Jesus made it clear that he isn’t always “soft” on the believer. He said, “Those whom I love I rebuke and discipline” (Revelation3: 19). The writer of Hebrews, quoting from a Proverb which states that the Lord disciplines those he loves, wrote, “…and he punishes everyone he accepts as a son” (Hebrews 12: 5,6). The Greek verb translated “punishes” here means “to whip”. This is not speaking of a little word in the ear or a knowing wink, but something much stronger which will or should gain our attention and bring us to repentance, if we’re wise enough to avoid more trouble. If something has gone wrong in our lives, one possible explanation is that the Lord has allowed it to go wrong, or has made it happen.

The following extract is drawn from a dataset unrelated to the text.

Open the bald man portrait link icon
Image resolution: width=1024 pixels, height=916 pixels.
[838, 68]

The author of Hebrews goes on to explain that “God disciplines us for our good, that we may share in his holiness” (verse 10). He says “No discipline seems pleasant at the time, but painful” (verse 11). He also encourages us to “Endure hardship as discipline” (verse 7). So we can safely say that according to Scripture, God not only allows hardship into our lives, but sometimes introduces it.

What might be the nature of that hardship? Perhaps you can fill in your own blanks, but be careful not to ascribe all suffering to God’s discipline: don’t forget the other causes of suffering which this series is all about. Remember that God loves you – he is never cruel or uncaring. A repentant spirit is far more valuable than a comfortable trouble-free life without depth of character or control, though it doesn’t seem that way to us for now.

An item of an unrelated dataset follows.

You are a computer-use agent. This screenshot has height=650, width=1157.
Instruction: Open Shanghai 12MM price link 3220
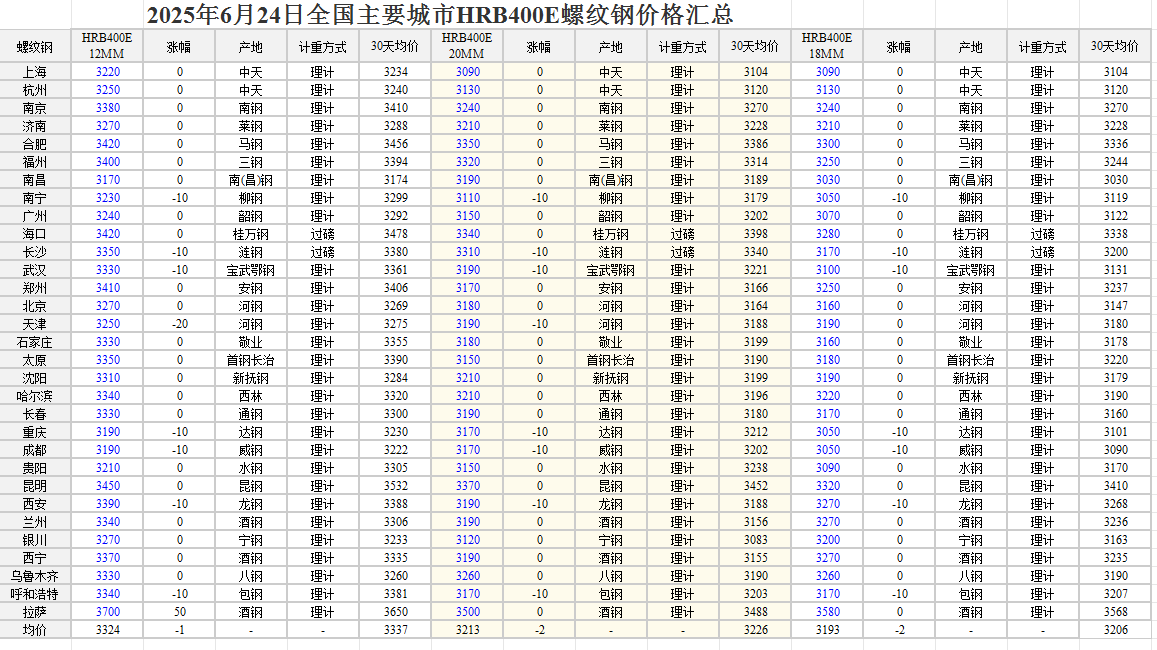[107, 72]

If it’s hard for you to accept that a loving God would allow or cause suffering in our lives, look at another example from the Bible. Paul confronted the Corinthians on several issues which were giving the church in Corinth a bad name (1 Corinthians chapter 11). Because of their abuse of the Lord’s supper, Paul said, “…many among you are weak and sick, and a number of you have fallen asleep” (died) verse 30. He went on to clarify this kind of discipline:

“When we are judged by the Lord, we are being disciplined, so that we will not be condemned with the world” (verse 32).

There’s another rather extreme example of discipline in the book of Acts, in which a couple associated with the church – professing Christians – lie about their giving. When confronted by the apostles, who accuse them of lying to the Holy Spirit, both drop dead on the spot (Acts 5:1-11).

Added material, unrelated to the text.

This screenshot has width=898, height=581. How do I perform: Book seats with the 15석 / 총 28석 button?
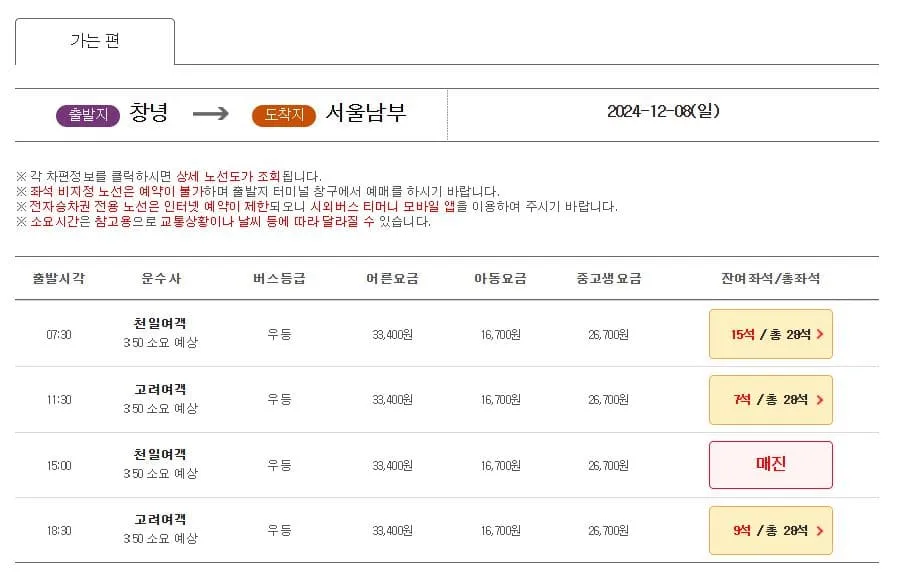click(x=770, y=334)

Sometimes only suffering or trouble break our pride or guard against it. Paul was given a “thorn in the flesh”-some kind of physical ailment or condition, in order to ensure his humility. He prayed three times for it to be removed, but God essentially said “no”. It would be unwise of us to think that God doesn’t occasionally treat us in a similar way, for his own reasons.

How do we know we’re being disciplined? If we really prayerfully search our souls, there’s a good chance we’ll know why we might be receiving discipline and what it is we’re being disciplined for. If we’re suffering greatly, and we know there’s nothing of such equal size to repent of, perhaps we should consider a different cause or source of our problem.

It’s important for us to examine our own reactions to God’s discipline. If we harden ourselves to God’s discipline we’re heading in completely the wrong direction and we’re not helping ourselves at all. It’s time instead to humble ourselves while we still can, and to allow our God to change us for the better.